Problem set -
a) According to the microscopy resource announcement, which foundation awarded the $1.2 million grant?
b) Continue the microscopy resource announcement from its final sentence.
---- Quoted passage
Tuesday, February 23, 2021

A new multidisciplinary collaboration between the University of Rochester's departments of biology, biomedical engineering, and optics and the Goergen Institute for Data Science will establish an innovative microscopy resource on campus, allowing for cutting-edge scientific research in biological imaging.

Michael Welte, professor and chair of the Department of Biology, is the lead principal investigator of the project, which was awarded a $1.2 million grant from the Arnold and Mabel Beckman Foundation.

"The grant supports an endeavor at the intersection of optics, data science, and biomedical research, and the University of Rochester is very strong in these areas," Welte says. "The University has a highly collaborative culture, and the close proximity of our college and medical center makes Rochester ideally suited to lead advances in biological imaging."

The project will include developing and building a novel light-sheet microscope that employs freeform optical designs devised at Rochester. The microscope, which will be housed in a shared imaging facility in Goergen Hall and is expected to be online in 2022, enables three-dimensional imaging of complex cellular structures in living samples. Researchers and engineers will continually improve the microscope, and it will eventually become a resource for the entire campus research community.

In addition to funding the construction of the microscope and development of the data science component, the grant from the Arnold and Mabel Beckman Foundation supports three biological research projects:

  • Anne Meyer, an associate professor of biology, will study how communities of bacteria interact and change inside lab-grown biofilms—three-dimensional structures that mimic how bacteria (including bacteria that cause disease) live in nature. Most microscopy is so slow that the bacteria may have already divided by the time the microscope is back at the same spot. The speed of light-sheet microscopy is expected to enable Meyer to see the bacteria in the 3-D space in real time.
--------
---- Listed records
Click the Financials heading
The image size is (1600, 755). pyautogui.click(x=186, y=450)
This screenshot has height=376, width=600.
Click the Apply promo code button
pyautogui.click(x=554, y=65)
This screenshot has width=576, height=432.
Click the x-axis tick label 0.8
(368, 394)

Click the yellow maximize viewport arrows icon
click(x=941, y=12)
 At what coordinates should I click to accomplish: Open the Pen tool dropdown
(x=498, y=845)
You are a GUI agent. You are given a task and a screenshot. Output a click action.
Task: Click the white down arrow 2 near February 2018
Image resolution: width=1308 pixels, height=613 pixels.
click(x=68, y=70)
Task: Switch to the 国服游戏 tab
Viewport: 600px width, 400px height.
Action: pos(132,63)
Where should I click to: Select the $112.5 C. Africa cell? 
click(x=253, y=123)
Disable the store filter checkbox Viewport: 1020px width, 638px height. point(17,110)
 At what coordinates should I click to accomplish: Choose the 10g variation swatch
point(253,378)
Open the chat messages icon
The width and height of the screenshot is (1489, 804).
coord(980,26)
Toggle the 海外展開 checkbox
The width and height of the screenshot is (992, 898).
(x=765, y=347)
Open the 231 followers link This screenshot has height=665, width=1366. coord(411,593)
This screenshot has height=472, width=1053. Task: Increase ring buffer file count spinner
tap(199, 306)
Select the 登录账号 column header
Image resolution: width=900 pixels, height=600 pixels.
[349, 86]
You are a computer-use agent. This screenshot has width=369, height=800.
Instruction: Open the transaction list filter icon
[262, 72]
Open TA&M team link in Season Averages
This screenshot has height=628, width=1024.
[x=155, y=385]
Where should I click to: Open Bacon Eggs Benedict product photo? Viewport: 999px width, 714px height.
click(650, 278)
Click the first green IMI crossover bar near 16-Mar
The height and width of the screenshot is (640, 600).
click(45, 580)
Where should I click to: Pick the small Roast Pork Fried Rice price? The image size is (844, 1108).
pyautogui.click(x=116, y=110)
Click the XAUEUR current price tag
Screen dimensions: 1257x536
--------
Task answers -
a) The Arnold and Mabel Beckman Foundation.

b)
  • Dan Bergstralh, an assistant professor of biology, will study how the behavior of single cells generates the 3-D structure of animal organs. Using normal microscopy, researchers can either study single cells and their properties or the properties of tissues and organs. Light-sheet microscopy will allow Bergstralh to image both cells and organs at enough detail to understand how they influence each other.
  • Jim McGrath, a professor of biomedical engineering, and Richard Waugh, professor of biomedical engineering and vice provost for research, will study how molecules and cells travel from the bloodstream into surrounding tissue. Traditional microscopy is insufficient to visualize critical aspects of this transport, but the new microscope will allow the researchers to look across a whole plane of many cells at the same time. It will also allow them to add drugs during imaging and immediately see how the sample reacts.